■ Supplied passage:
Page MenuHomePhabricator

Multiple page or file undelete/restore requests around the same time can deadlock (Fatal DBQueryError)
Open, Needs TriagePublic

Description

(I'm not smart enough to know for a fact that this hasn't already been reported; there are a number of similar tickets, but those that are not closed appear to be somewhat different.)

Basically, attempting a bunch of action=undelete queries can result in multiple internal_api_error_DBQueryError errors, reported as Wikimedia\Rdbms\DBQueryError and a varying string like XMrEMQpAMDwAAGzj1h4AAAAW or XMtbogpAAEwAAA7kBZ0AAACO.

Sometimes it works fine, and sometimes 20%-80% of the queries fail, even after attempting them all twice. Has been going on for at least a few months, possibly much longer. This is using the batchundelete module from Twinkle on enwiki (or testwiki). The same code is used for batchdelete and doesn't result in the same errors.

2019-05-02 10:19:29 [XMrEMQpAMDwAAGzj1h4AAAAW] mw1225 enwiki 1.34.0-wmf.1 exception ERROR: [XMrEMQpAMDwAAGzj1h4AAAAW] /w/api.php   Wikimedia\Rdbms\DBQueryError from line 1587 of /srv/mediawiki/php-1.34.0-wmf.1/includes/libs/rdbms/database/Database.php: A database query error has occurred. Did you forget to run your application's database schema updater after upgrading? 
Query: INSERT IGNORE INTO `page` (page_namespace,page_title,page_restrictions,page_is_redirect,page_is_new,page_random,page_touched,page_latest,page_len,page_id) VALUES ('2','Amorymeltzer/sandbox/5','','0','1','0.206380669357','20190502101929','0','0','60635647')
Function: WikiPage::insertOn
Error: 1213 Deadlock found when trying to get lock; try restarting transaction (10.64.32.64)
 {"exception_id":"XMrEMQpAMDwAAGzj1h4AAAAW","exception_url":"/w/api.php","caught_by":"mwe_handler"} 
[Exception Wikimedia\Rdbms\DBQueryError] (/srv/mediawiki/php-1.34.0-wmf.1/includes/libs/rdbms/database/Database.php:1587) A database query error has occurred. Did you forget to run your application's database schema updater after upgrading? 
Query: INSERT IGNORE INTO `page` (page_namespace,page_title,page_restrictions,page_is_redirect,page_is_new,page_random,page_touched,page_latest,page_len,page_id) VALUES ('2','Amorymeltzer/sandbox/5','','0','1','0.206380669357','20190502101929','0','0','60635647')

■ Objective:
Answer these questions from the undelete deadlock ticket:
1. Which Twinkle module was in use when the errors occurred?
2. What share of the queries sometimes fails?
3. Which function does the log name for the failed query?
The material that comes next is separate from the undelete deadlock ticket.

Records of locating words and elements

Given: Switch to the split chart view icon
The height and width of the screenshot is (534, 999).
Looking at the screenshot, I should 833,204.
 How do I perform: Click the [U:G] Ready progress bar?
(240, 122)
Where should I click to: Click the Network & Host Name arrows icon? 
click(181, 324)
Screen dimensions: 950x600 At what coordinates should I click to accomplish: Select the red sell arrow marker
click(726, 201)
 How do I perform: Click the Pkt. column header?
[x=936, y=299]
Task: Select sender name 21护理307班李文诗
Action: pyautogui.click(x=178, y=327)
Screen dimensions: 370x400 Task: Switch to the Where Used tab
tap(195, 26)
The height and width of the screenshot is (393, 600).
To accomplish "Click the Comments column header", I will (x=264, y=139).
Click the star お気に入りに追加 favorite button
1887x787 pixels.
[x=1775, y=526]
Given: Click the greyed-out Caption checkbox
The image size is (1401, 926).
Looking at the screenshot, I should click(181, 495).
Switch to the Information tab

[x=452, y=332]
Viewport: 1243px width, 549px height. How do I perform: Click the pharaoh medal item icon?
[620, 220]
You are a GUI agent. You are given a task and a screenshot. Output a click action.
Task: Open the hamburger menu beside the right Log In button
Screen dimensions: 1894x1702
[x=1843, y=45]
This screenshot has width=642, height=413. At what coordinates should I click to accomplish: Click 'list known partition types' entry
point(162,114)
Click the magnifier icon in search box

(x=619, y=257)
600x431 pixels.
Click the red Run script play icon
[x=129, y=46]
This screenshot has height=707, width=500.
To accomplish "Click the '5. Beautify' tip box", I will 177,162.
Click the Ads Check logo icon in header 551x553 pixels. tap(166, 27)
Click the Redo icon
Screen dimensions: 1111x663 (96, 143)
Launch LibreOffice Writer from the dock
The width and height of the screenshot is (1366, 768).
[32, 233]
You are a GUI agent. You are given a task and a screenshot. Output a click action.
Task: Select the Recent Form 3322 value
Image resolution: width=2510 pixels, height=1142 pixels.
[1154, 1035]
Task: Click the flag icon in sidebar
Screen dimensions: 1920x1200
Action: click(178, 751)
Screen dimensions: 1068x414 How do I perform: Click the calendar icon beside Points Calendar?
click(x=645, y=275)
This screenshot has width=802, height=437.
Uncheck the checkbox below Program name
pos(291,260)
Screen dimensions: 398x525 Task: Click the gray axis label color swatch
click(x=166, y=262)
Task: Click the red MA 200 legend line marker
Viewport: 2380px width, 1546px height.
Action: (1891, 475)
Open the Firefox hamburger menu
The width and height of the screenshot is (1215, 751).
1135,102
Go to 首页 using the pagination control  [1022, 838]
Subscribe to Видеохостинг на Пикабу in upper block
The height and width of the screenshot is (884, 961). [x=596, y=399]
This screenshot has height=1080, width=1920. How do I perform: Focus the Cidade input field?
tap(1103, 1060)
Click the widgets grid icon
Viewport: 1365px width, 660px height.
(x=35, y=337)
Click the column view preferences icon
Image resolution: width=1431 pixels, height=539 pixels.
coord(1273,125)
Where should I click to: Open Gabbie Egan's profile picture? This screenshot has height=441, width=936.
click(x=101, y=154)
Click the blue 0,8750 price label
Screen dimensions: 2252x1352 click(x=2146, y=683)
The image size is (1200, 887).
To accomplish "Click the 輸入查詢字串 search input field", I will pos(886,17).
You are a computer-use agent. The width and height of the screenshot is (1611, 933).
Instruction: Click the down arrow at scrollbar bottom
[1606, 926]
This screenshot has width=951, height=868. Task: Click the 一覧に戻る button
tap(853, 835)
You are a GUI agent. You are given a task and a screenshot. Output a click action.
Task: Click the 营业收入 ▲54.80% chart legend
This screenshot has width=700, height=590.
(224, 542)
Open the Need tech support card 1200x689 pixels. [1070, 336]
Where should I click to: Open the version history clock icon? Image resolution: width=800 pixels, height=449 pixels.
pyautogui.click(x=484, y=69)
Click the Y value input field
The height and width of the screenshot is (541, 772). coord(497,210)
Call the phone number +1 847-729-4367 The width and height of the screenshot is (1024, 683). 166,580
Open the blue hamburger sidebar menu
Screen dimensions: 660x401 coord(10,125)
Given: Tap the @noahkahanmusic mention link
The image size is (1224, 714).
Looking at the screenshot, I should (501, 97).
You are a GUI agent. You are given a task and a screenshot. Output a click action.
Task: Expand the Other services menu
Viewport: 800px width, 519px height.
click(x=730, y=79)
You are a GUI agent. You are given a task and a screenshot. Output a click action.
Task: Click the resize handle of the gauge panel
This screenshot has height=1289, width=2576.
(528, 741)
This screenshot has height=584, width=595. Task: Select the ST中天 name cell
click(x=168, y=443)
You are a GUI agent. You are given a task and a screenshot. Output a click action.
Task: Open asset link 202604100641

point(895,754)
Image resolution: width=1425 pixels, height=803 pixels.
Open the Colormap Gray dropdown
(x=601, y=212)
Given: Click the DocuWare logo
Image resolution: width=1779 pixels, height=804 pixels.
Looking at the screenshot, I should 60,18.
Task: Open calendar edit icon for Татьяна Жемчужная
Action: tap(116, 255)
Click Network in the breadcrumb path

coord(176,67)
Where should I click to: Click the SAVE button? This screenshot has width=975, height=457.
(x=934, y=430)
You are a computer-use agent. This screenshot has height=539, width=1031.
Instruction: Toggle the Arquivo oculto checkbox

■ Exercise result:
1. The batchundelete module.
2. Between 20% and 80%.
3. WikiPage::insertOn.